Am I alone, or one of many, who take their surroundings for granted?

I’ve been trying recently to take the time to look up as I walk around downtown Toronto. If I’m waiting for a light to change or sitting with a friend for coffee the simple act of raising my head can be really eye-opening; you’d be surprised what you miss.

It wasn’t until I began doing research for this blog that I realized how utterly uneducated I was on the brilliance of Toronto. The website History of Toronto has made me completely embarrassed for myself.

I spent my second and third years of university living in Toronto at Jarvis and Gerrard and then up a block at Jarvis and Carlton. Little did I know there was history literally across the street from me.

I could see Jarvis Street Baptist Church from my balcony and not once did I ever wonder what it was all about.

On Bond St. (across from Ryerson’s Image Arts building) is St.

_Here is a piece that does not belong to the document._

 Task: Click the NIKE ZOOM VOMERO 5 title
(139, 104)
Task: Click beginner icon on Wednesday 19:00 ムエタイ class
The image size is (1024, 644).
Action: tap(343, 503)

George Greek Orthodox Church, a building I don’t even recognize when faced with a picture.

For two years I got my coffee at the Starbucks at Yonge and College not knowing I was in the historic I.O.O.F. Hall.

I drank at the Gladstone Hotel and took in frosh week at Old Fort York.

I walked to meet my best friend on Queen St. almost everyday, passing Old City Hall and Osgoode Hall, never once stopping to wonder what year they might have been built in.

How many times have I walked through the Eaton Centre never once seeing The Church of the Holy Trinity tucked away behind the entrance of Sears?

The University of Toronto is a history book incarnate and yet I wonder how many of its students know the magnitude of the people who laid those bricks for them.

My summer was spent eating Greek salads everyday at St. Lawrence Market not knowing that the lower level I was buying them from used to be a series of holding cells for criminals.

So maybe instead of planning my next trip to Europe I should invest some money in appreciating the history Toronto has to offer. I don’t know if it’s the Canadian mentality to look elsewhere for our culture, or the fact that we’re too quick-paced but I must say we (I) need to start paying more attention.

I’ve seen Versailles but never been to Ottawa, Prague but never out west. I can tell you what Amsterdam looks like at sunset but I’ve never stopped to watch it on Toronto’s lakefront.

So to Toronto and Canada I promise this: the next time a friend asks to meet for drinks at the Flatiron I’ll be sure to let them know what’s up. It may not be so much about the monuments themselves but the pride a person should have in their city. Enough pride to know about their surroundings. And enough pride to look up and see, maybe for the first time, the real city that contains them.